Wellington Expects Seamless Change In Waste Collection

The Village of Wellington will be getting a new solid waste contractor at the start of 2022, and on Wednesday, Sept. 22, Wellington’s Public Safety Committee got an update on how the changeover is progressing.

The new contract between the Village of Wellington and FCC Environmental Services Florida replaces the current agreement with Waste Management for solid waste and recyclable materials collection service in the community.

Along with a small non-ad valorem assessment increase in fees, more promises were made of a seamless transition from the new Orlando-based vendor.

Wellington initially had a five-year contract with previous vendor Waste Management for a flat fee. After the initial period, the contract could be renewed annually, but the price could increase. The contract passed its initial period, and the village was looking at a substantial price increase.
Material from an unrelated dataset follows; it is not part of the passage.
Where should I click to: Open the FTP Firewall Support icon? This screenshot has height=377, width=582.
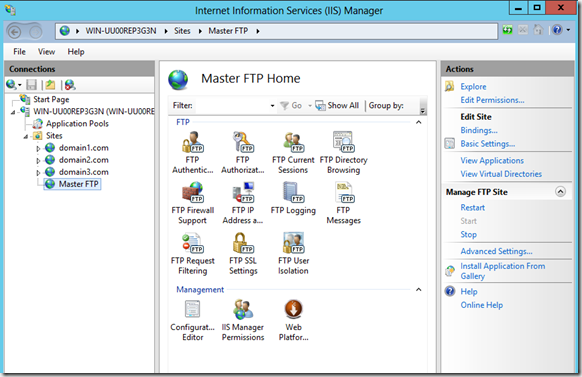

Wellington put the contract out to bid and received four responses with excellent references, experience and other rating scores. FCC, the lowest bidder, currently services 110,000 homes in unincorporated Palm Beach County.

Committee Member John Archambo said that in his day job, he has seen the new firm in action, and that the village should be impressed. He pointed out that some people’s trash day will not change, but where the pickup is on the route might. “So, have your trash at curbside by 7 a.m. at first, until you know when they usually come,” he said.

The village can terminate the new contract should it be dissatisfied with the service, which will begin with the new calendar year. There will be no change in requirements of service or the twice-a-week pickup schedule. Up to five percent of customers could experience a change in the day or time of service. The new company will cost residents $2.50 a month more, but representatives promise an increase in the level of service.

Operations Supervisor for Wellington Jesse Wright was available to update the scheduling and FCC General Manager Joseph Sandora was present to tell how the company is handling scheduling.

There are backup plans in case vendors can’t make deadlines in the aftermath of COVID-19 delays and shutdowns. “They will rent us trucks if the new ones aren’t ready,” Sandora explained.

In other business:

• The committee reviewed its choices for this year’s Wellington Top Cop. The nominees were Detective Jason Villiers and Deputy Bradley Shouse. While both had strong credentials, the committee favored Villiers.

When it came to Wellington Top Firefighter, there was only one nominee to consider, Lt. Jen Kleier, nominated by Battalion Chief Ernst Muller.

The final selections will be made official by the Wellington Village Council at its Oct. 26 meeting, where the officer and firefighter given the top honors will be present.

• Representatives from Palm Beach County Fire-Rescue provided the brief report and stood by to answer questions. As of this week, all responses in PBCFR trucks will be in three and four member crews.

• Chairman Michael Weil asked if the committee’s essay contests be continued, and the consensus was that they should.

• The village’s new golf cart ordinance is scheduled to be considered at the next Wellington Village Council meeting. PBSO Lt. Eli Shaivitz warned against putting too much stock on what is being said about it on social media. He noted an exaggerated post that warned “police cracking down on golf carts at schools.”

“We passed out some fliers to parents on golf carts,” he said. “No citations were written.”